Problem details:
Give every line from the entries that contains "agent".

Study material section start

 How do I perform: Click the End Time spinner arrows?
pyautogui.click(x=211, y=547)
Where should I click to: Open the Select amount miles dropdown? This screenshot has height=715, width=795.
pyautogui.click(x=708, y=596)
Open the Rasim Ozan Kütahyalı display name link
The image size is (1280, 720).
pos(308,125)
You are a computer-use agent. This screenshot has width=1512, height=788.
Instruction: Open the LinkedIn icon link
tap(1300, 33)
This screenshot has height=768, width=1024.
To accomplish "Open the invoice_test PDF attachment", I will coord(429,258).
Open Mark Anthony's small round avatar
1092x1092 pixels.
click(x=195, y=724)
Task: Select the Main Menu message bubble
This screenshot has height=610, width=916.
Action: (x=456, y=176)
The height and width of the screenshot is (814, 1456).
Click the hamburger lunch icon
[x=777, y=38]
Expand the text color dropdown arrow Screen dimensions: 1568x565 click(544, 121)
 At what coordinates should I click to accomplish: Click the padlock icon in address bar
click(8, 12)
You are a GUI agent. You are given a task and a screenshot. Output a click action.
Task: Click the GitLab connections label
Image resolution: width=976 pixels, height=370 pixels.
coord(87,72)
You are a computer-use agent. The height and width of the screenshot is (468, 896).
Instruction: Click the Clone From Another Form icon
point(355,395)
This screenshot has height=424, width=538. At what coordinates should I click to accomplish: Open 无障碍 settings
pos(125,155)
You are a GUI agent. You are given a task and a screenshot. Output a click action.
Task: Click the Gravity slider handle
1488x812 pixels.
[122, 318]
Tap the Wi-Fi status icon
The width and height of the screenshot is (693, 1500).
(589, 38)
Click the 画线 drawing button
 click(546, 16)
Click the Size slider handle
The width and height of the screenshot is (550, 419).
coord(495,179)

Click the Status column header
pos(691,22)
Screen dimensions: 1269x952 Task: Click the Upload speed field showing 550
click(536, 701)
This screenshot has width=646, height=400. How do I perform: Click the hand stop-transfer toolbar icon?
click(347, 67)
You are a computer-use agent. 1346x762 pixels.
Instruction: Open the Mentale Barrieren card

Study material section end

Task result:
You are a computer-use agent. This screenshot has width=1512, height=788.
You are a GUI agent. You are given a task and a screenshot. Output a click action.
You are a computer-use agent. The height and width of the screenshot is (468, 896).
You are a GUI agent. You are given a task and a screenshot. Output a click action.
You are a computer-use agent. 1346x762 pixels.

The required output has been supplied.